- _Problem to work on_: Copy out the records below without changing a character, from the line with "Task: Click the Share button" to the line with "Image resolution: width=1316", including both of those lines.
# START OF Records for this task
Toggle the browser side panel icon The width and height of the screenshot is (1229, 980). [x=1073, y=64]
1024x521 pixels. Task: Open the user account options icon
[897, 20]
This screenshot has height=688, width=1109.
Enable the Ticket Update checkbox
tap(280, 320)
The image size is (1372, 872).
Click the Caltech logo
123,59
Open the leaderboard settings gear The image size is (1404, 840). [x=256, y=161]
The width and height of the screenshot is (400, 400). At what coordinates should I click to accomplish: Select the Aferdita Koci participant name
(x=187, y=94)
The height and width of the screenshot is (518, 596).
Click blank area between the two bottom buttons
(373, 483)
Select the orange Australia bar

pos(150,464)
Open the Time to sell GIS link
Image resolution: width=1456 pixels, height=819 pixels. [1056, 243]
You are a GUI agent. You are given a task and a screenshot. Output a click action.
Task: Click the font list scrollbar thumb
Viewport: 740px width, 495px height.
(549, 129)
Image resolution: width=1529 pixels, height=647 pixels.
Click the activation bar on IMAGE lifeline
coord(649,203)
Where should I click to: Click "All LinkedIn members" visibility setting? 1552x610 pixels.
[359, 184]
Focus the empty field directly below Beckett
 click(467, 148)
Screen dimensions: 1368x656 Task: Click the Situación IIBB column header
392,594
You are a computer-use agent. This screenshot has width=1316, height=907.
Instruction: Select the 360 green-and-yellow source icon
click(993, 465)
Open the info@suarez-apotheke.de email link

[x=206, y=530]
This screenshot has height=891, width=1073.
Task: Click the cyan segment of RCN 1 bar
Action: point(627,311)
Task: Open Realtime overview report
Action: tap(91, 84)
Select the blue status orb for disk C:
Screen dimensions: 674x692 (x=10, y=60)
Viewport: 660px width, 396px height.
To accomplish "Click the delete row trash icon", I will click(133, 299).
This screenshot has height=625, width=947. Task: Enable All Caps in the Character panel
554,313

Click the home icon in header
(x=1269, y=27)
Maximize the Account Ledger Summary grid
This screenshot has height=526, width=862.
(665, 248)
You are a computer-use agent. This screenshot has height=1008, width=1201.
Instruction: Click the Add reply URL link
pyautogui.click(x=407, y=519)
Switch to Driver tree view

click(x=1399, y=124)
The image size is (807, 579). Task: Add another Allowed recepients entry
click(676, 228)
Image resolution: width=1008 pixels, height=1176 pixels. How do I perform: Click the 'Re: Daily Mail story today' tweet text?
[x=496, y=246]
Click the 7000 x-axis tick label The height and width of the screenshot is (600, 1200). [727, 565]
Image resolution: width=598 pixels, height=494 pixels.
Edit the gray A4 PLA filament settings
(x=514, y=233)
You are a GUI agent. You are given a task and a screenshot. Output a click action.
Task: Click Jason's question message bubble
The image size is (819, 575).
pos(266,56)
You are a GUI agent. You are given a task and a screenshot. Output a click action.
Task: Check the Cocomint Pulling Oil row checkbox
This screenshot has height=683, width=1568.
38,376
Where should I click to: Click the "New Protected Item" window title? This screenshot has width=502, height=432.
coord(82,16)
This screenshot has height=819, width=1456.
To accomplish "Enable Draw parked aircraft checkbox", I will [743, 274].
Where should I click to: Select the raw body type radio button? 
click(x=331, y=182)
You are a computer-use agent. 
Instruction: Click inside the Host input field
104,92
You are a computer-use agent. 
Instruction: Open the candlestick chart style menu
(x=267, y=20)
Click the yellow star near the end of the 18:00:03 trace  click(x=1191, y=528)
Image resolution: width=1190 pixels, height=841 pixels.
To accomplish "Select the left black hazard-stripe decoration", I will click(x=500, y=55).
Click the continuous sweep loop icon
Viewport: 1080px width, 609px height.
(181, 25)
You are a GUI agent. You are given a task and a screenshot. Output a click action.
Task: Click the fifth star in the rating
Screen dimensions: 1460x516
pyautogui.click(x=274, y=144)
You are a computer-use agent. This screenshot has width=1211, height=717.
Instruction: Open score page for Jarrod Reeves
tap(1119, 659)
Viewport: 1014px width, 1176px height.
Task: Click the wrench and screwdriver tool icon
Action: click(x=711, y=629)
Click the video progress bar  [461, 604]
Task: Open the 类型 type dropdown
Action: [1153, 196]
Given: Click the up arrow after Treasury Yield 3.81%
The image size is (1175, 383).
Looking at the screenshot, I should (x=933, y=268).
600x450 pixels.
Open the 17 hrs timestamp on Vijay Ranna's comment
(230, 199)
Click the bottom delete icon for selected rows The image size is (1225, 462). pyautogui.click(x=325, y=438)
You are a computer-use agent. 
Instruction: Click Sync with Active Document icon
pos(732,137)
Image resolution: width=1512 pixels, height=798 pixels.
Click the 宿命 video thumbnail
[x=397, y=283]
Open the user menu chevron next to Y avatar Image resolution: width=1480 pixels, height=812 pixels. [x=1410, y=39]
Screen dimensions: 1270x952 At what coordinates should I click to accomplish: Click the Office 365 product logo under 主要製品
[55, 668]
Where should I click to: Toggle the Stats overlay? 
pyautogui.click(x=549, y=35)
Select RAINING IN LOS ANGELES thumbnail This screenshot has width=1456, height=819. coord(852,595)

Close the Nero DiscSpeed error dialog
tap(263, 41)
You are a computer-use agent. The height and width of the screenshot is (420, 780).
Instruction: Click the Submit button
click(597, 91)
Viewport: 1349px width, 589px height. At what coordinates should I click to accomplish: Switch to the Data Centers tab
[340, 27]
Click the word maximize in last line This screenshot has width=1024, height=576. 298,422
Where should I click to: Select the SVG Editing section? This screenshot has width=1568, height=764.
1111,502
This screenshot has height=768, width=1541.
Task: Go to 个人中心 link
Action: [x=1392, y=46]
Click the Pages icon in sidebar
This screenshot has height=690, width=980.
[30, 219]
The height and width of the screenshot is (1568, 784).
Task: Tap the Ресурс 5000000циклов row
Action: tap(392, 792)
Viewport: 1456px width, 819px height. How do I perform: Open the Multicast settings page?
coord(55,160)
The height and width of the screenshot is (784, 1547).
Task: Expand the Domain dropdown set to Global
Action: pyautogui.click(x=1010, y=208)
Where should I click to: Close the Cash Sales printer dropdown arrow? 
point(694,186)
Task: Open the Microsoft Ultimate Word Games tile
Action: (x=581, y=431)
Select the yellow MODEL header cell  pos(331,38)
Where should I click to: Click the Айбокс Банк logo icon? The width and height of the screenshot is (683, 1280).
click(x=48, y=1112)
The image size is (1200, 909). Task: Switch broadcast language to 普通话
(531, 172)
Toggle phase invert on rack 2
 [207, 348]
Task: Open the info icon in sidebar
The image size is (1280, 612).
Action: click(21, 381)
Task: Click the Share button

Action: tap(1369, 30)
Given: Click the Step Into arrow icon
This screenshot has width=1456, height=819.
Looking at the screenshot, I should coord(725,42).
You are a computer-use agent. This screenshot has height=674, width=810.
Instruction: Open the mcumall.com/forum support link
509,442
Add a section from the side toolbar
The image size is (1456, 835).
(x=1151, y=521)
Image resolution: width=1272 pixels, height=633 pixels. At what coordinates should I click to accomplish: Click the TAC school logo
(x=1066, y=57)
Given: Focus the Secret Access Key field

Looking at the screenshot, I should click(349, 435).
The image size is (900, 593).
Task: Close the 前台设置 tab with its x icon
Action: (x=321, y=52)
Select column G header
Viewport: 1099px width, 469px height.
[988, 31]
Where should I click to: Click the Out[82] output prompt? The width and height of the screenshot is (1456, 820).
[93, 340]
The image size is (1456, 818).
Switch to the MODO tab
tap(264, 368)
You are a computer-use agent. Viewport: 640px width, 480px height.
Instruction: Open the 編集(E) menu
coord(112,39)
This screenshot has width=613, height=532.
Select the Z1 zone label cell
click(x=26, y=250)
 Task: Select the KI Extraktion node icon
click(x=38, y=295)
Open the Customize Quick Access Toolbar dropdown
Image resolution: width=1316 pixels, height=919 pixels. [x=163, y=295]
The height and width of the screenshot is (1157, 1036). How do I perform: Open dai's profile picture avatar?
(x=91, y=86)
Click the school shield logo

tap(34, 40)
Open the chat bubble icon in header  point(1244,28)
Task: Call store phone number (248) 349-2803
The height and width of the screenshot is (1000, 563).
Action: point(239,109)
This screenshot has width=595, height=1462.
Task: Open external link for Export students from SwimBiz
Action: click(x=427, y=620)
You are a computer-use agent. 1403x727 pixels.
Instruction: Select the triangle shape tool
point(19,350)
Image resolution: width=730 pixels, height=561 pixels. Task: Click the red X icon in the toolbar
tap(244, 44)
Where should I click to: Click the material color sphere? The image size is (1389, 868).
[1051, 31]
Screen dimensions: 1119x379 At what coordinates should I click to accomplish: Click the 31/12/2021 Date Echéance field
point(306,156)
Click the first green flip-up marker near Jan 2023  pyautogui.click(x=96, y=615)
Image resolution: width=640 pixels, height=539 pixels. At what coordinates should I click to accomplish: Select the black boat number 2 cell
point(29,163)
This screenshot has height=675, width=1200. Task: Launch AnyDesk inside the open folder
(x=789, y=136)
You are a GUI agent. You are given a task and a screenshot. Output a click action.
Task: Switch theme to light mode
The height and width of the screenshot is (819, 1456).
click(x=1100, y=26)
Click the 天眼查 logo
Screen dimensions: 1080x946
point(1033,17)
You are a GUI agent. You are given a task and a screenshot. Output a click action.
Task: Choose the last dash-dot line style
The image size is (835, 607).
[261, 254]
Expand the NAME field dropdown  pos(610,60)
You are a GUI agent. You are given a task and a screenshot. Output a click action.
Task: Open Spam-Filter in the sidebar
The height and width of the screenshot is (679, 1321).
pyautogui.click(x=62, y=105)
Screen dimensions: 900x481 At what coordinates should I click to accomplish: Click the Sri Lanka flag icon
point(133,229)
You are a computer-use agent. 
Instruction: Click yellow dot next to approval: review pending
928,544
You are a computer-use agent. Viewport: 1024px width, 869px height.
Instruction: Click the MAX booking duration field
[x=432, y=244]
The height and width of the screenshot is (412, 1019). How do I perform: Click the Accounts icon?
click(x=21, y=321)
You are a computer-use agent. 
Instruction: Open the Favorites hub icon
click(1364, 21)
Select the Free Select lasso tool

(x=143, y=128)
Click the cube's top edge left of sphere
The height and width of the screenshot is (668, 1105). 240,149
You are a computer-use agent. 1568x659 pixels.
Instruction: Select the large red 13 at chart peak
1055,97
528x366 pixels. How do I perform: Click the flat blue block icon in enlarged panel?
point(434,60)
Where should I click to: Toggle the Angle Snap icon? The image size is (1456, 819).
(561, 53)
# END OF Records for this task
- _Answer to the problem_:
Task: Click the Share button

Action: tap(1369, 30)
Given: Click the Step Into arrow icon
This screenshot has width=1456, height=819.
Looking at the screenshot, I should coord(725,42).
You are a computer-use agent. This screenshot has height=674, width=810.
Instruction: Open the mcumall.com/forum support link
509,442
Add a section from the side toolbar
The image size is (1456, 835).
(x=1151, y=521)
Image resolution: width=1272 pixels, height=633 pixels. At what coordinates should I click to accomplish: Click the TAC school logo
(x=1066, y=57)
Given: Focus the Secret Access Key field

Looking at the screenshot, I should click(349, 435).
The image size is (900, 593).
Task: Close the 前台设置 tab with its x icon
Action: (x=321, y=52)
Select column G header
Viewport: 1099px width, 469px height.
[988, 31]
Where should I click to: Click the Out[82] output prompt? The width and height of the screenshot is (1456, 820).
[93, 340]
The image size is (1456, 818).
Switch to the MODO tab
tap(264, 368)
You are a computer-use agent. Viewport: 640px width, 480px height.
Instruction: Open the 編集(E) menu
coord(112,39)
This screenshot has width=613, height=532.
Select the Z1 zone label cell
click(x=26, y=250)
 Task: Select the KI Extraktion node icon
click(x=38, y=295)
Open the Customize Quick Access Toolbar dropdown
Image resolution: width=1316 pixels, height=919 pixels. [x=163, y=295]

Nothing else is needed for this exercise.